> _PROBLEM_:
Each line below needs to be repeated precisely as it is.

──────── EXERCISE MATERIALS

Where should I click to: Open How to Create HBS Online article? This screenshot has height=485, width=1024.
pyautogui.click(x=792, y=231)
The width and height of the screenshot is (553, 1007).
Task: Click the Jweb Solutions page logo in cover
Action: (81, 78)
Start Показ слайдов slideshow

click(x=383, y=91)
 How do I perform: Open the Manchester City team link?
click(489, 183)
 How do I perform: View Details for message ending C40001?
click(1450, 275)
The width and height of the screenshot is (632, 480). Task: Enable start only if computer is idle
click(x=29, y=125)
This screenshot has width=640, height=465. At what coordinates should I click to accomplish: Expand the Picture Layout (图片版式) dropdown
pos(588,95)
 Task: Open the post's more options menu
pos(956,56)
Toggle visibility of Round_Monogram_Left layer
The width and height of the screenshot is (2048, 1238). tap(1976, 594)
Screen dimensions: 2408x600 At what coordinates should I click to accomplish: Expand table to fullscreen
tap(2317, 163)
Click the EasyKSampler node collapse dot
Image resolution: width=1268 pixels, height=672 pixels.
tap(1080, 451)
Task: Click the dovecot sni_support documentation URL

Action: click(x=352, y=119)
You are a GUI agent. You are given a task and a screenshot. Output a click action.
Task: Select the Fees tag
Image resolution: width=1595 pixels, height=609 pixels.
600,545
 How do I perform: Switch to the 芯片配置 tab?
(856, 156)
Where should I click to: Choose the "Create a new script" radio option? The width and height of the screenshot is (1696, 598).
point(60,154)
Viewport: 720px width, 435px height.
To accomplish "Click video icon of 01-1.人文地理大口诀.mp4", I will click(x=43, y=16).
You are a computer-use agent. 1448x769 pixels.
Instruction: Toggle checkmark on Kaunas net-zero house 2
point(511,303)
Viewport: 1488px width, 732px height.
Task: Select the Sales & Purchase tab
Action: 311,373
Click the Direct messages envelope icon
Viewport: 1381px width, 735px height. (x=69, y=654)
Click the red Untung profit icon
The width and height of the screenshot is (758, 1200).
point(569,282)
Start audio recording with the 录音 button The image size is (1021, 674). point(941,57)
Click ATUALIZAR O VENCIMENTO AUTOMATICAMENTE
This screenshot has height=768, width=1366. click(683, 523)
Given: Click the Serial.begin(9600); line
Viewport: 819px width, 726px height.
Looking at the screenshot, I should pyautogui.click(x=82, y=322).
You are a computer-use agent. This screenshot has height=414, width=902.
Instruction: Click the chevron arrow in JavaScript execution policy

────────────────

> _YOUR RESPONSE_:
Where should I click to: Open How to Create HBS Online article? This screenshot has height=485, width=1024.
pyautogui.click(x=792, y=231)
The width and height of the screenshot is (553, 1007).
Task: Click the Jweb Solutions page logo in cover
Action: (81, 78)
Start Показ слайдов slideshow

click(x=383, y=91)
 How do I perform: Open the Manchester City team link?
click(489, 183)
 How do I perform: View Details for message ending C40001?
click(1450, 275)
The width and height of the screenshot is (632, 480). Task: Enable start only if computer is idle
click(x=29, y=125)
This screenshot has width=640, height=465. At what coordinates should I click to accomplish: Expand the Picture Layout (图片版式) dropdown
pos(588,95)
 Task: Open the post's more options menu
pos(956,56)
Toggle visibility of Round_Monogram_Left layer
The width and height of the screenshot is (2048, 1238). tap(1976, 594)
Screen dimensions: 2408x600 At what coordinates should I click to accomplish: Expand table to fullscreen
tap(2317, 163)
Click the EasyKSampler node collapse dot
Image resolution: width=1268 pixels, height=672 pixels.
tap(1080, 451)
Task: Click the dovecot sni_support documentation URL

Action: click(x=352, y=119)
You are a GUI agent. You are given a task and a screenshot. Output a click action.
Task: Select the Fees tag
Image resolution: width=1595 pixels, height=609 pixels.
600,545
 How do I perform: Switch to the 芯片配置 tab?
(856, 156)
Where should I click to: Choose the "Create a new script" radio option? The width and height of the screenshot is (1696, 598).
point(60,154)
Viewport: 720px width, 435px height.
To accomplish "Click video icon of 01-1.人文地理大口诀.mp4", I will click(x=43, y=16).
You are a computer-use agent. 1448x769 pixels.
Instruction: Toggle checkmark on Kaunas net-zero house 2
point(511,303)
Viewport: 1488px width, 732px height.
Task: Select the Sales & Purchase tab
Action: 311,373
Click the Direct messages envelope icon
Viewport: 1381px width, 735px height. (x=69, y=654)
Click the red Untung profit icon
The width and height of the screenshot is (758, 1200).
point(569,282)
Start audio recording with the 录音 button The image size is (1021, 674). point(941,57)
Click ATUALIZAR O VENCIMENTO AUTOMATICAMENTE
This screenshot has height=768, width=1366. click(683, 523)
Given: Click the Serial.begin(9600); line
Viewport: 819px width, 726px height.
Looking at the screenshot, I should pyautogui.click(x=82, y=322).
You are a computer-use agent. This screenshot has height=414, width=902.
Instruction: Click the chevron arrow in JavaScript execution policy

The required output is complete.